Population (2023-12-31)
- • Total: 5,098
- • Density: 266.5/km^{2} (690.2/sq mi)
- Time zone: UTC+01:00 (CET)
- • Summer (DST): UTC+02:00 (CEST)
- Postal codes: 07580
- Dialling codes: 036602
- Vehicle registration: GRZ
- Website: www.ronneburg.de

= Ronneburg, Thuringia =

Town in Greiz district, Thuringia, Germany

Ronneburg (/de/) is a town in the district of Greiz, in Thuringia, Germany. It is situated 7 km east of Gera.

Neighboring municipalities are Großenstein, Hilbersdorf, Kauern, Korbußen, Paitzdorf and Rückersdorf in the district of Greiz, the city of Gera, and Löbichau and Posterstein in the district of Altenburger Land.

==History==
Ronneburg was mentioned for the first time in 1209 as in the possession of the governors of Weida; was from 1244 in the possession of the governors of Plauen; and in 1304 received town rights. In 1327 Heinrich Reuß von Plauen signed the "Ronneburg Agreement" with other overseers to protect the town against the House_of_Wettin. Nevertheless, after the ensuing war Ronneburg was part of Vogtland. In 1517 Ronneburg became the property of the Wildenfels family, in 1548 the Dukes of Saxony and in 1826 the Duchy of Saxe-Altenburg.
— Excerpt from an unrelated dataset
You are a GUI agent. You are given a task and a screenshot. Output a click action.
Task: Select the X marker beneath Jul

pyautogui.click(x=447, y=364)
In 1766 the first mineral springs, which had been discovered 100 years previously, were developed. However, the spa lost its significance before the start of uranium mining by the SDAG bismuth in 1953.

Regionally important, but also relevant from certain economic and social history is the Ronneburg's Schnallensturm (buckle storm) of 1841, an uprising of the Ronneburg weavers against the increasing automation of their trade. The occasion was the attempt by the company Hennig & Volcker to use mechanical looms, which led to their destruction by the angry hand weavers.

Within the German Empire (1871–1918), Ronneburg was part of the Duchy of Saxe-Altenburg.